Give the number of lines below that hold "computer", and only that.

START RECORDS

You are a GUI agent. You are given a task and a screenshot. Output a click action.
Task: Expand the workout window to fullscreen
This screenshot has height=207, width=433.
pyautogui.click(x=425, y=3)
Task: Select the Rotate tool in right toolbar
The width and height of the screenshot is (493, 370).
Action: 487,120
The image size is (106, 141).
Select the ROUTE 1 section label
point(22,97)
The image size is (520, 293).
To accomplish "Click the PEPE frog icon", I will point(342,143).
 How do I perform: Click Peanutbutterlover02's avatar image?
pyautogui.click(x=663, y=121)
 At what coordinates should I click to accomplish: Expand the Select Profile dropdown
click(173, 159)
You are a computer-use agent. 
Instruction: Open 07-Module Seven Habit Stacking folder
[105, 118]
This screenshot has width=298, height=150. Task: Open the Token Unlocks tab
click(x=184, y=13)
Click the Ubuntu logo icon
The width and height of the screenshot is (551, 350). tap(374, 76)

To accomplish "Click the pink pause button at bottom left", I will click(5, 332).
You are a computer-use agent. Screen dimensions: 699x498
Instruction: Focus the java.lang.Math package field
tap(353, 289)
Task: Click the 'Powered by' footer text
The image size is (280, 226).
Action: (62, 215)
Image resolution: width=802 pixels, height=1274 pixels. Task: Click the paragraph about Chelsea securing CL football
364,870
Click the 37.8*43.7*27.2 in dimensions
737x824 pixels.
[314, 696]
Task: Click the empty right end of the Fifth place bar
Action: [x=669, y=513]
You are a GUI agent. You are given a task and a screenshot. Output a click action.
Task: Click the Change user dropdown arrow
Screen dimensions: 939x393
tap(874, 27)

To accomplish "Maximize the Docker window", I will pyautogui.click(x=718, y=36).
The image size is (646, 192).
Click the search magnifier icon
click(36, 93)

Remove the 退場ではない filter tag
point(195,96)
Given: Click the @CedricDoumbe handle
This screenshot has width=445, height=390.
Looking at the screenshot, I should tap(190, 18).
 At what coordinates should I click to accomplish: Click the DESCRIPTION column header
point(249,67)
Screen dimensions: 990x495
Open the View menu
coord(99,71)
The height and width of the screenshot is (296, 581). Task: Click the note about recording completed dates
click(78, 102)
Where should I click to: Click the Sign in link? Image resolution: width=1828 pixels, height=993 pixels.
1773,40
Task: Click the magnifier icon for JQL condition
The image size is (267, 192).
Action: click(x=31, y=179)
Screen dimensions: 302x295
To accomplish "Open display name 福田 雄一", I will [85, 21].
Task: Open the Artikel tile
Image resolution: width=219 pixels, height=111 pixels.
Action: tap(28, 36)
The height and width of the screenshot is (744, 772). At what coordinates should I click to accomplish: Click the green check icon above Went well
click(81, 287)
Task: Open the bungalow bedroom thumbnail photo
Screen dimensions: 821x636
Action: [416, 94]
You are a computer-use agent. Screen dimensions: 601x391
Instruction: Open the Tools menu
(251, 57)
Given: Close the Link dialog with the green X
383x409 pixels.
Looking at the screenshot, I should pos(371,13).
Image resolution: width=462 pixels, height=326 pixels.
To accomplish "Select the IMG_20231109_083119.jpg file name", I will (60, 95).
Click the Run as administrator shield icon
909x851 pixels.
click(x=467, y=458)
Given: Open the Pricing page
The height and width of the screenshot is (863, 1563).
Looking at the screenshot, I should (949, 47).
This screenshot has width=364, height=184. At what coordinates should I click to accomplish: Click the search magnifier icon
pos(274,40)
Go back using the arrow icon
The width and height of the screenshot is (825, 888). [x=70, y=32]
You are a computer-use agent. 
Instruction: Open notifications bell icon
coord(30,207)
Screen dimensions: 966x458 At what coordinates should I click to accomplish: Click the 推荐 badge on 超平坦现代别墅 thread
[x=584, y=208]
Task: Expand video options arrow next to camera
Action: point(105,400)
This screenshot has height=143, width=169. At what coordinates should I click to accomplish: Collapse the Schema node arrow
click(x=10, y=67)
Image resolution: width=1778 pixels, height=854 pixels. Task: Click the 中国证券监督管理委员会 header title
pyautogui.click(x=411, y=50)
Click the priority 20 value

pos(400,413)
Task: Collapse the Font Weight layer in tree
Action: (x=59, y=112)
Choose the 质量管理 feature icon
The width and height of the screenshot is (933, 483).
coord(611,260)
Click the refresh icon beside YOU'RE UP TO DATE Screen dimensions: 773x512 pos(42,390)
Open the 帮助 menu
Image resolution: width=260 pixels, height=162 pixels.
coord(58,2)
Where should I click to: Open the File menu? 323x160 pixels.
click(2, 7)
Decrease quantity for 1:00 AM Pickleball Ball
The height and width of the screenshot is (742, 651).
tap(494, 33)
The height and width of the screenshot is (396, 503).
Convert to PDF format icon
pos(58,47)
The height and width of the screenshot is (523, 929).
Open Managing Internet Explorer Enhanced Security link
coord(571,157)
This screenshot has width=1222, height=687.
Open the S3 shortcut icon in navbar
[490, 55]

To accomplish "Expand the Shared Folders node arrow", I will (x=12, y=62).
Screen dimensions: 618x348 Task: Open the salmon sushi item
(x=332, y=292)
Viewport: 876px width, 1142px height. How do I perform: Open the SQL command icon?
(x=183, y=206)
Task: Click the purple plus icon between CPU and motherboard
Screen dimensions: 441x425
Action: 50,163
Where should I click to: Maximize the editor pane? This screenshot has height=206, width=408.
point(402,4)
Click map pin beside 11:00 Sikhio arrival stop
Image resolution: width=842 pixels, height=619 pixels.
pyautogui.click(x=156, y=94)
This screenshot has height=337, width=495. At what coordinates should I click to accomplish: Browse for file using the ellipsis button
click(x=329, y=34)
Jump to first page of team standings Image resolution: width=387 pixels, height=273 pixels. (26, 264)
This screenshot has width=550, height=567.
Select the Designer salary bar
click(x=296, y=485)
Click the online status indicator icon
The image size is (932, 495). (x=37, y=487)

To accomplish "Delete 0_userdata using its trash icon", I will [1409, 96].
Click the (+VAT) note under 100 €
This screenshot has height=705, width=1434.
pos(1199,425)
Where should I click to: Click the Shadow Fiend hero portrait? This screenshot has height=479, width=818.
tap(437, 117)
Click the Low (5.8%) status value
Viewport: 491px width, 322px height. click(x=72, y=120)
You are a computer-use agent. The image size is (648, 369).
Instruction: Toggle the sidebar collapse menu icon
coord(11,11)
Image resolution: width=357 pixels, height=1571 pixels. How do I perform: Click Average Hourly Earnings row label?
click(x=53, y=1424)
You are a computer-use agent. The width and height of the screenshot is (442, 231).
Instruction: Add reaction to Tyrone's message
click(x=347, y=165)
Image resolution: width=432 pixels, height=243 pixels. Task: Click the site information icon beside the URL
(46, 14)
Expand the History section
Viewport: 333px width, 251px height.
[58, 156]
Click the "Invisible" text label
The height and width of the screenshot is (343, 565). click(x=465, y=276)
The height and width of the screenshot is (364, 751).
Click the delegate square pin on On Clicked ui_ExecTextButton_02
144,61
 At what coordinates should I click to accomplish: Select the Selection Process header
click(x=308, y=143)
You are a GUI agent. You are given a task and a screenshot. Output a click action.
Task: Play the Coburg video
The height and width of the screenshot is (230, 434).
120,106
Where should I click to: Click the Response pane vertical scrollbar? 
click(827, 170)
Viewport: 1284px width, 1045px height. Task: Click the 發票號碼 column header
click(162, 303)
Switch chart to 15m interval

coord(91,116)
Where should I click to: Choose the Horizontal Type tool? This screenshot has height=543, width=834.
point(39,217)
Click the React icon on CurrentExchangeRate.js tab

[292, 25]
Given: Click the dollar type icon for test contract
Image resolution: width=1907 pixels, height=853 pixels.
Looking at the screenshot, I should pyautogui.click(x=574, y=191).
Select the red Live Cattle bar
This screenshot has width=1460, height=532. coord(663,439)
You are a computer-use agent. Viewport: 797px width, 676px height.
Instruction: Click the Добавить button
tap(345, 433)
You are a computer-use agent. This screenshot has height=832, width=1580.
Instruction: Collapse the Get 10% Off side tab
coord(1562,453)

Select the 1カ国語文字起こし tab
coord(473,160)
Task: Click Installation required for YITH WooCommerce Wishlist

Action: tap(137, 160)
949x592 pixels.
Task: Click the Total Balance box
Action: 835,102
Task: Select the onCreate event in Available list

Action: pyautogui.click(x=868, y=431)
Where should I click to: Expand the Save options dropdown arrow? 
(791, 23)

END RECORDS

SOLUTION TO THIS PROBLEM — 8